--- Work request 1 ---
Return, verbatim, the part of the data entries that opens with the line containing "The height and width of the screenshot is (942, 1142)." and closes with the line containing "What do you see at coordinates (288, 480)", including both of those lines.

(Beginning of Passage provided)

Tax Free Retirement Planning: Life Insurance on Your Parents will Guarantee a Retirement Nest Egg!
Millions of people who are currently under the age of 50 who have few things they approach with trepidation as when they sit down to consider planning for retirement. It is unlikely that Social Security benefits as we know them will even be around when they retire. A lot of people who have to begin thinking about retirement planning have suffered some substantial losses in their stocks due to recent crashes in the market. These factors have made it very difficult for younger people to see any options when planning for retirement. Most are wondering how they will ever be able to save enough money to survive when they retire.
Life Insurance of Parents for Children's Retirement
If having a guaranteed benefit that would range between 10-16% gross sounds attractive, an option to achieve this goal over a period of 20 or so years would be to purchase a life insurance policy on your parents. The majority of people believe life insurance is for younger people. Advisors will suggest anyone between the ages of 25 and 55 to buy a policy. While this will offer protection and some income for heirs, how can someone use a life insurance policy for their own benefit? The answer is to buy a life insurance policy on your parents.
This may sound unconventional, but the option has many benefits. We will use some examples to display how insurance on your parents can be a great way to generate money for retirement.
Example #1 of Child Buying Life Insurance on Parents (Mother AND Father)
We will assume that a child (son or daughter) is 45 years of age and has healthy parents who are in their 60s. The child has funds available that will allow for the purchase of a second-to-die policy on both of the healthy parents. The amount being spent would be $17,000 per annum. If the premium each year is $17,000, what would the guaranteed death benefit be on such a policy? The benefit would be worth $1.5M!
What if the life insurance policy was not purchased?
If the child decided to spend the $17,000 in other ways and not buy the life insurance policy, we will make the assumption that an investment in mutual funds has been made with the money. Using a conservative example, we will say there is a 20% capital gains tax on any growth as well as 1.5% for annual expenses.
Life Insurance vs. Mutual Fund Returns
In order for the mutual fund to accumulate the amount that would have been received from the life insurance, being $1.5M, what would the rate of return have to be? This is addressed in the charts that follow. These charts assume that each of the parents is preferred for underwriting. The end result is that the mutual fund would have to return more than 12% every year for 24 years in order to generate the same amount of money as the insurance. When was the last time that happened more than 3 years in a row?
Mother AND Father are Underwritten "Preferred"
| Age of Child | Age of Parent | Rate of Return After Tax | Rate of Return Before Tax |
|---|---|---|---|
| 55 | 80 | 14.9% | 20.3% |
| 60 | 85 | 11.7% | 16.5% |
| 65 | 90 | 8.1% | 12% |
| 70 | 95 | 5.9% | 9.2% |
Mother AND Father are Underwritten "Standard"

(End of Passage provided)
(Beginning of Given information)

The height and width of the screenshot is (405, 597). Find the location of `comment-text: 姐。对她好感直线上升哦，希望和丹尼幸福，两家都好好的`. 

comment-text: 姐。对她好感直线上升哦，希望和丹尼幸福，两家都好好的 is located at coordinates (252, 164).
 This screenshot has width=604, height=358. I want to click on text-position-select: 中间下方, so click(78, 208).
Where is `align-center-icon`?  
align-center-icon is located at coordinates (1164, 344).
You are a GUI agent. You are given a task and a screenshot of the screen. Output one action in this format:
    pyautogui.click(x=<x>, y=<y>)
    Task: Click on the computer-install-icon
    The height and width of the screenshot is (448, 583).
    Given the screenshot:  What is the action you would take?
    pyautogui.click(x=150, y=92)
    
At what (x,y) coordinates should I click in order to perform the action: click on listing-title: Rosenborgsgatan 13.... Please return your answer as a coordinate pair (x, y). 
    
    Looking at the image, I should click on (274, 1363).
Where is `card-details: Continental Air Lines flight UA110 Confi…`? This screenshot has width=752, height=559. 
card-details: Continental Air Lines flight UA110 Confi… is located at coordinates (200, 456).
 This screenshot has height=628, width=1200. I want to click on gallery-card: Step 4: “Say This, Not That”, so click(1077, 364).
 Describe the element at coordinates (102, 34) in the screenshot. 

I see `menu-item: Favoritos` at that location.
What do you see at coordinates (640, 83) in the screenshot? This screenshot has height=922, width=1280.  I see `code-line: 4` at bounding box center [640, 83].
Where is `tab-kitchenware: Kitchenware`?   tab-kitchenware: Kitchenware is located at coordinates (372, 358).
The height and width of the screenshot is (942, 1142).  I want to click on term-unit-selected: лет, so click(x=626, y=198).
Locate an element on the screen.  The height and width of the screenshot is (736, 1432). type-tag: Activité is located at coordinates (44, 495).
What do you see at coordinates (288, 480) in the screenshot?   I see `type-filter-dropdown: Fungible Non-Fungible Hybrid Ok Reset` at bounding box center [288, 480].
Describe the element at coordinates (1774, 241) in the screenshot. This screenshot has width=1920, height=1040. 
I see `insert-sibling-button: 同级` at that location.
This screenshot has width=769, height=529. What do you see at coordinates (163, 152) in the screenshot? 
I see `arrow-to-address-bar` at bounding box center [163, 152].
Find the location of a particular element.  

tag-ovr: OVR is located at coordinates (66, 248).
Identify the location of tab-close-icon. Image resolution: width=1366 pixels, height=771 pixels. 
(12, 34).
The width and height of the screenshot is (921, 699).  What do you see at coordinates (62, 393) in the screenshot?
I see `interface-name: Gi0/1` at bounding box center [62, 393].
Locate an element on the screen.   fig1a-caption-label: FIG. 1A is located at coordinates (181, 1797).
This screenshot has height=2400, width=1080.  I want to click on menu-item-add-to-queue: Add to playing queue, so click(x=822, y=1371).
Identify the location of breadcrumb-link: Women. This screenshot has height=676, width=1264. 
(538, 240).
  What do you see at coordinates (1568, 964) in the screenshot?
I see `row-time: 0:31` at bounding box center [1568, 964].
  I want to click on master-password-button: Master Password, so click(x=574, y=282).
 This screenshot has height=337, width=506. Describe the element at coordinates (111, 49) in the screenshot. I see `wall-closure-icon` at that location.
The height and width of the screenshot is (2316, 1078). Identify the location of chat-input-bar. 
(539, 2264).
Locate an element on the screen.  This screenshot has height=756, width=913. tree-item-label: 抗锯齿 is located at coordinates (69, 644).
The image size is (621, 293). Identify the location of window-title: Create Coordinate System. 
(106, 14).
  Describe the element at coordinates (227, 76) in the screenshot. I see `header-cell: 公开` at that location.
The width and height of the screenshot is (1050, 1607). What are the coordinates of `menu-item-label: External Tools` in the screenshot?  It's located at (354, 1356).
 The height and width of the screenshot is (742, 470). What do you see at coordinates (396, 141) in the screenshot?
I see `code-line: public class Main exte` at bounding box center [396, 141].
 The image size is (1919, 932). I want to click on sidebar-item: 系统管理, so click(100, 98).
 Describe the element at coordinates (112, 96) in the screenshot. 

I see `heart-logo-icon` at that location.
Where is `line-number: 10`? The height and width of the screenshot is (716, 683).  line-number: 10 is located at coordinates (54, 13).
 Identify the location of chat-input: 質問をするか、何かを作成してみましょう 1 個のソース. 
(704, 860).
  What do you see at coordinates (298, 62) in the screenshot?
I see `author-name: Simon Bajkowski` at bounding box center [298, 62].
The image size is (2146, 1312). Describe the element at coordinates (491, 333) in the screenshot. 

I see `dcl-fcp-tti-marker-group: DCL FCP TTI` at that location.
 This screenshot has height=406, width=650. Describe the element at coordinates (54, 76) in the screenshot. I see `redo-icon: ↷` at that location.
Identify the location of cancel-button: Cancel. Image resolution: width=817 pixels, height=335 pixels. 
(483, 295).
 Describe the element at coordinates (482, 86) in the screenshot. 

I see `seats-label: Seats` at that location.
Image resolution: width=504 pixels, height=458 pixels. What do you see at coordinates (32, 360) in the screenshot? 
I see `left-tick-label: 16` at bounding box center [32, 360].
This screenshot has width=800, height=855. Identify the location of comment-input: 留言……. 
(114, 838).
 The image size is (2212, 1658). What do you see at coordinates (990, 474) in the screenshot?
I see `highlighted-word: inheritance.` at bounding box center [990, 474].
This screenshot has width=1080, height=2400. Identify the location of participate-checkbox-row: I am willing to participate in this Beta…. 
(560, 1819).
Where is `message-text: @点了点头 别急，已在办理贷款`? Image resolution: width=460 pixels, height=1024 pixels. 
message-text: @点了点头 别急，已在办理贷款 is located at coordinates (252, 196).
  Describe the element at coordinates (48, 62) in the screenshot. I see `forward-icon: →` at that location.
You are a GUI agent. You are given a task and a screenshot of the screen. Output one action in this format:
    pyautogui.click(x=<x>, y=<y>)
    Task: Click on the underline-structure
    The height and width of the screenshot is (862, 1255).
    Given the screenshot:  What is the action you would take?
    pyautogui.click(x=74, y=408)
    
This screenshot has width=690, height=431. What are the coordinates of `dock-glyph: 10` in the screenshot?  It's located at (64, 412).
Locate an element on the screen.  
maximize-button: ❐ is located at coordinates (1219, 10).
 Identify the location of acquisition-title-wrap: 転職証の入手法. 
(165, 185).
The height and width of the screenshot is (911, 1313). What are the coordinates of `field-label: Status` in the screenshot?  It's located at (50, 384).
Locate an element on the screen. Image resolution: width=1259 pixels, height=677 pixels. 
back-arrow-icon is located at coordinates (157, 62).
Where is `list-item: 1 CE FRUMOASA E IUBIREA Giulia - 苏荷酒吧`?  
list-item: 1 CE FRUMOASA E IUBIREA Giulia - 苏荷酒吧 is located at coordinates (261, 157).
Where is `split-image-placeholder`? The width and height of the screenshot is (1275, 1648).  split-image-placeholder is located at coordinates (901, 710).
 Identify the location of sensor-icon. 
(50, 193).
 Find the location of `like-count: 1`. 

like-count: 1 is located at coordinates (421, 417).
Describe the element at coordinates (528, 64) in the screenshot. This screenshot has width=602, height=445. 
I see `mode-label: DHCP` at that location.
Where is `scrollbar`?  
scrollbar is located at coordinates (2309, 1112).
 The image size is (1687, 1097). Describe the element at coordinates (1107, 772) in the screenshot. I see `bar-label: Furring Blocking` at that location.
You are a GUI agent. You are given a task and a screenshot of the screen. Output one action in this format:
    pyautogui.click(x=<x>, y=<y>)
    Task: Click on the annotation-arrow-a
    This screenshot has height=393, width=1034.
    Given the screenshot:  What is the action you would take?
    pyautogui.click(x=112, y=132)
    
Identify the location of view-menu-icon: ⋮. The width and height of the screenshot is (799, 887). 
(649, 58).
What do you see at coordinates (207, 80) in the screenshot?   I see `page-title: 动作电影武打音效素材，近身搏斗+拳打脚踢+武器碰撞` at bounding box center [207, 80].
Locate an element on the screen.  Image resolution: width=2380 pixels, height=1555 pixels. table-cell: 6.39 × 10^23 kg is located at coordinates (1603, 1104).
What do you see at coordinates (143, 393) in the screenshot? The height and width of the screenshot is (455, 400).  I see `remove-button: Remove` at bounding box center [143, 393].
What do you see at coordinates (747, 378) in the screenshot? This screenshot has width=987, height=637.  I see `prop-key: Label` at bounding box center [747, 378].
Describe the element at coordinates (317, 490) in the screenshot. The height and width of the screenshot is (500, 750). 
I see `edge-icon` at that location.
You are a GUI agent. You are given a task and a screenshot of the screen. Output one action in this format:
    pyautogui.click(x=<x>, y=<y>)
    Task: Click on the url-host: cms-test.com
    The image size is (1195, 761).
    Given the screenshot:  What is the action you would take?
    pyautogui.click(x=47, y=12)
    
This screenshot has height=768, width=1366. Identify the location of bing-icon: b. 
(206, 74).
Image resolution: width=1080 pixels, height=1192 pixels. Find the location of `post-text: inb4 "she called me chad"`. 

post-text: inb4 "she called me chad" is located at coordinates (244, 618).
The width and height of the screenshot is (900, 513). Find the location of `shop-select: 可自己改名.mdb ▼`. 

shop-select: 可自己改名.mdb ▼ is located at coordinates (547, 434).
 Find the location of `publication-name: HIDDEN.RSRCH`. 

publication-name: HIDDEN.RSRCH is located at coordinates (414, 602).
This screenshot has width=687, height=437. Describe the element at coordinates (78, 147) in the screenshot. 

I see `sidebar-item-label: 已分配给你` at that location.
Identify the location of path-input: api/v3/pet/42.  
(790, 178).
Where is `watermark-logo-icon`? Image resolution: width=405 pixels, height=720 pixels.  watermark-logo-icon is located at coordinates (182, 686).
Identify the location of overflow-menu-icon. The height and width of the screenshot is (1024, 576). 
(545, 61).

(End of Given information)

--- Work request 2 ---
Resume the article on buying life insurance on your parents for retirement, starting right after its final line.

--- Your response 1 ---
The height and width of the screenshot is (942, 1142).  I want to click on term-unit-selected: лет, so click(x=626, y=198).
Locate an element on the screen.  The height and width of the screenshot is (736, 1432). type-tag: Activité is located at coordinates (44, 495).
What do you see at coordinates (288, 480) in the screenshot?   I see `type-filter-dropdown: Fungible Non-Fungible Hybrid Ok Reset` at bounding box center [288, 480].

--- Your response 2 ---
The chart below is based on the fact that the parents are "standard" for underwriting and not preferred. This would cause the death benefit to decrease to about $1.2M.
| Age of Child | Age of Parent | Rate of Return After Tax | Rate of Return Before Tax |
|---|---|---|---|
| 55 | 80 | 14.1% | 20.1% |
| 60 | 85 | 10.4% | 14.9% |
| 65 | 90 | 7.1% | 10.7% |
| 70 | 95 | 5.0% | 8.14% |
Example #2 of Child Buying Life Insurance on Single Parent (Mother OR Father)
Another example – We all know that having two healthy parents is not the norm. If the life insurance policy is only purchased on one parent with preferred underwriting status, the death benefit would then amount to $925K.
Mother OR Father is Underwritten "Preferred"
| Age of Child | Age of Parent | Rate of Return After Tax | Rate of Return Before Tax |
|---|---|---|---|
| 55 | 80 | 12.4% | 17.3% |
| 60 | 85 | 9.0% | 13.1% |
| 65 | 90 | 5.9% | 9.3% |
| 70 | 95 | 4.0% | 6.9% |
Mother OR Father is Underwritten "Standard"
The chart beneath displays the numbers for a standard underwriting of one parent with a death benefit of $733K.
| Age of Child | Age of Parent | Rate of Return After Tax | Rate of Return Before Tax |
|---|---|---|---|
| 55 | 80 | 11.1% | 14.9% |
| 60 | 85 | 7.14% | 10.80% |
| 65 | 90 | 4.4% | 7.4% |
| 70 | 95 | 2.7% | 5.3% |
Buying Life Insurance on Parents: Disadvantages & Advantages
The numbers in the charts above can help clients understand how buying life insurance on their parents will provide more money. It would be necessary for mutual funds to have a huge rate of return for many years in order to generate the same amount of money as the death benefit from a policy.
There are some advantages of purchasing the life insurance instead of investing in mutual funds. The returns of a life insurance on parent(s) will be guaranteed and will most often surpass the returns that are generated in the stock market. The risks are also much lower than gambling in the market.
However, there are some disadvantages to this life insurance option as well. It is impossible to know when a parent will pass on. This can create challenges when trying to plan for retirement. The individual does have the option to sell the life insurance policy if the parents are over the age of 70, but both parents will have to be in poor health and the policy will likely have very little liquidity depending on the life settlements market at that time.
Purchasing a life insurance policy on healthy parents is one way to plan for retirement and guarantee an income. It is important for the parents to be in good health. This option would not be beneficial for individuals who have failing health. In addition, the life insurance policy is a way for the client to diversify their portfolio. The life policy is also not for children who are in the lower than middle class income range. Paying premiums of $5,000 to $50,000 on your mom, dad or both creates the best benefits of your retirement planning based on the empirical data.
Contact Estate Street Partners to discuss how we can help you plan for retirement when purchasing life insurance for your parents or if we can assist with any other retirement strategy.
About the Ultra Trust®:
- Part 1 - Estate Street Partners
- Part 2 - What is the Ultra Trust®?
- Part 3 - What is a Trust?
- Part 4 - Asset Protection Plan
- Part 5 - Asset Protection Eligible Assets
- Part 7 - What is Probate?
- Part 8 - What is Estate Tax?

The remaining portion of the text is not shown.